Mrs. Spearman: A Remembrance and Commitment
At first I struggled to remember exactly what her class was
like. When Dr. Cunningham died I had a flood of vivid and exact memories wash
over me. With Mrs. Spearman I had to think… was that the year we read Things
Fall Apart and The Bride Price? Or was it Ralph Ellison’s Invisible Man? Didn’t
we read Langston Hughes poems? I remembered the room at the far west end of the
first floor hall, some of the other students in the class and vaguely some
presentations we made. But then, I remembered-- one of the strongest memories
in all my high school years. It came back.
“Kacey, why do you want to be a doctor when you can write
so well?”
At the time I had no answer. I’m sure I said something, but I didn’t have a real answer. Truthfully, I thought that’s what smart kids did. And I did love science. I still do. I am still fascinated by how the human body works.

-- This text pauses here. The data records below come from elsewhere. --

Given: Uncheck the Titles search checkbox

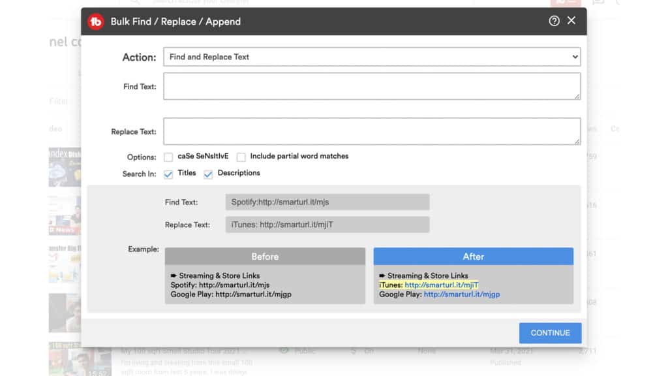Looking at the screenshot, I should pos(168,174).
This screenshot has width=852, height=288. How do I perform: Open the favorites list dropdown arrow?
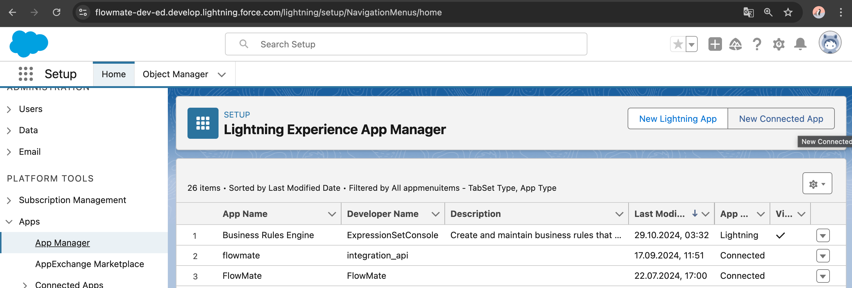point(692,44)
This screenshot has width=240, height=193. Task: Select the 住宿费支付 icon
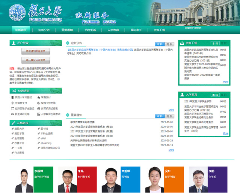pos(12,102)
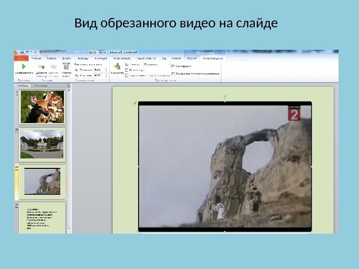Viewport: 359px width, 269px height.
Task: Click the Undo icon in quick access toolbar
Action: 27,51
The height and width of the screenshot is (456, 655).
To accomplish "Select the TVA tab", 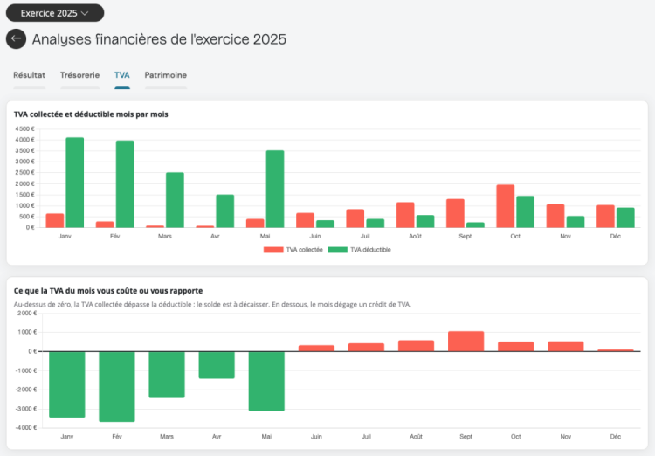I will [x=122, y=75].
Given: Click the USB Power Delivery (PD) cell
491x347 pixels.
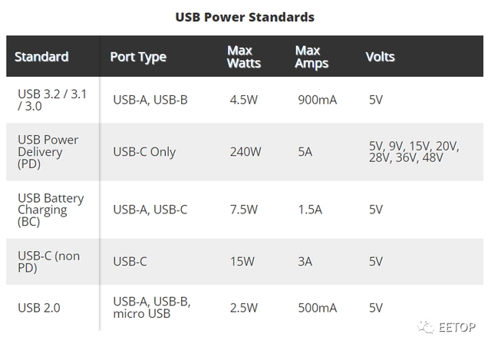Looking at the screenshot, I should (x=48, y=152).
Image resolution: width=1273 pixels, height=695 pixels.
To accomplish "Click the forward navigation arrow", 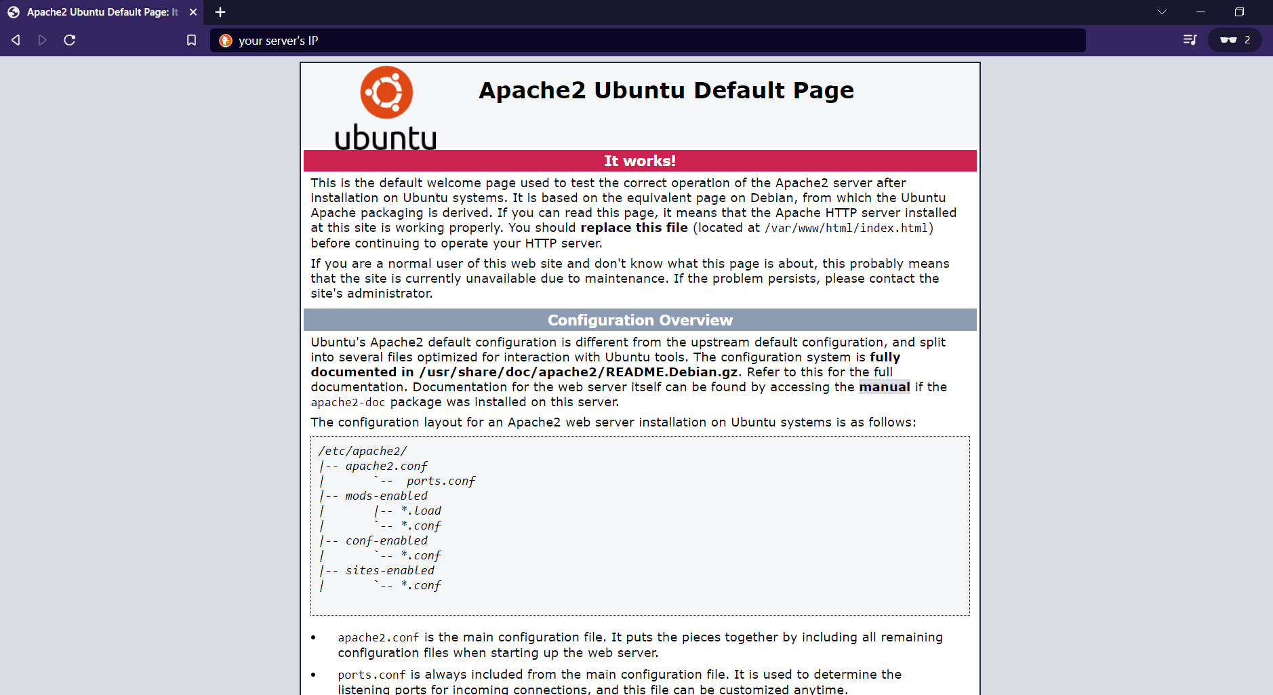I will click(x=42, y=40).
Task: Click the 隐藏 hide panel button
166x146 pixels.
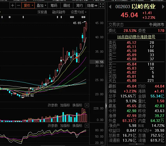Action: [92, 5]

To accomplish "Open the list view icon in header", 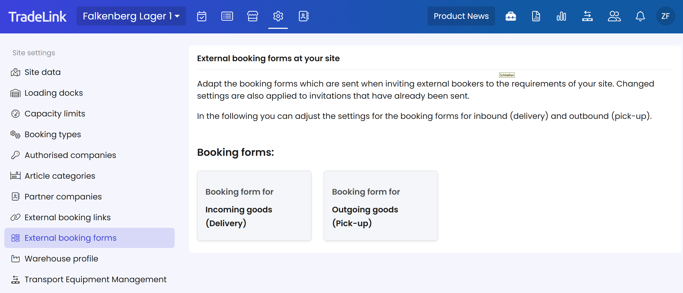I will 227,16.
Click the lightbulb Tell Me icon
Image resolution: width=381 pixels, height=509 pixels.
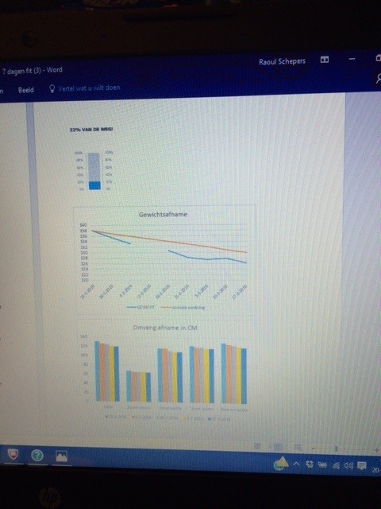pyautogui.click(x=52, y=88)
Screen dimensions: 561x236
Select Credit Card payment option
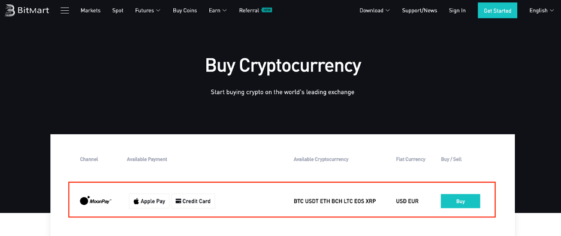click(193, 201)
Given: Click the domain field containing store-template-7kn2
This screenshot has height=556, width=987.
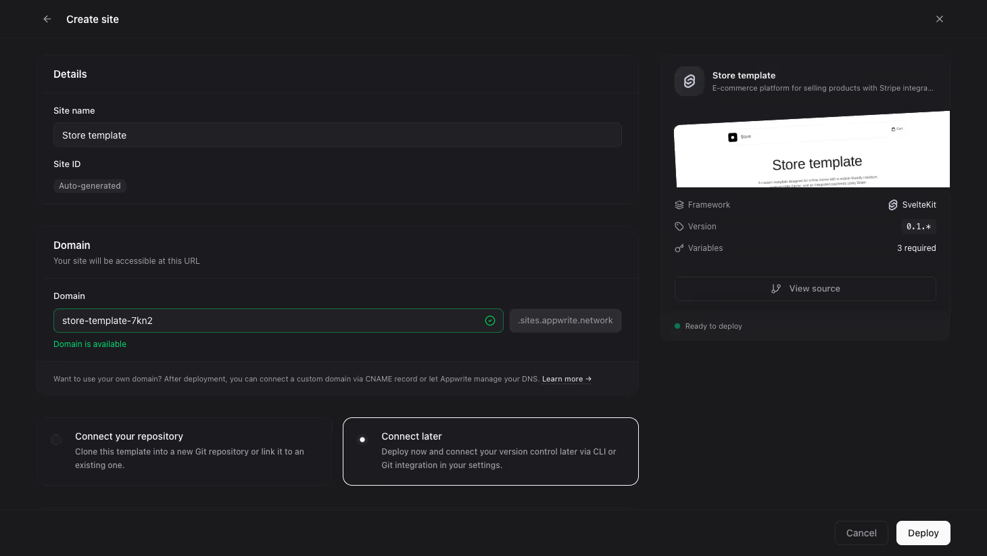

I has taken me years to realize she was right. I love
language. I love to write. I love putting words together in beautiful ways, in
order to convey an exact meaning, an exact feeling or describe something so
well that the reader is, for a few moments, immersed in your world. I like to
move people with words. I also love to take them apart, study them. I like to
pick apart a sentence to parse its meaning. Words are important to me. They
affect people. They should be used with more care and treated with more
respect.
She was also right about something else. She was blunt. She
was clear. She spoke to me like I was an adult. She had a passion for words and
she recognized it in me. She didn’t care what smart kids were supposed to do.
She called me out and it stuck with me.
I did not become a doctor. I did choose a profession that
allowed me to write, but not in my own voice. I have a chance now to spend some
time writing in my own voice. I have the opportunity to spend time with words,
with language. In honor of that memory, of the impact Kay Spearman had on me
and countless other “smart kids,” I make a promise to myself to write—to write
and to read, to spend time with language and good literature.
I am really busy right now, so it would have been a lot more
convenient if she could have waited a few months so I could have had this
epiphany later. But she didn’t, and that’s part of the message I’m taking. I am
never too busy for words.
Kay Spearman, Kacey's Junior year High School English teacher died yesterday after deteriorating from emphysema and other heart/lung problems. She taught in the International Baccalaureate program at Pensacola High School when it was a brand new, untested experiment. She was passionate about literature and passionate about teaching. She is missed.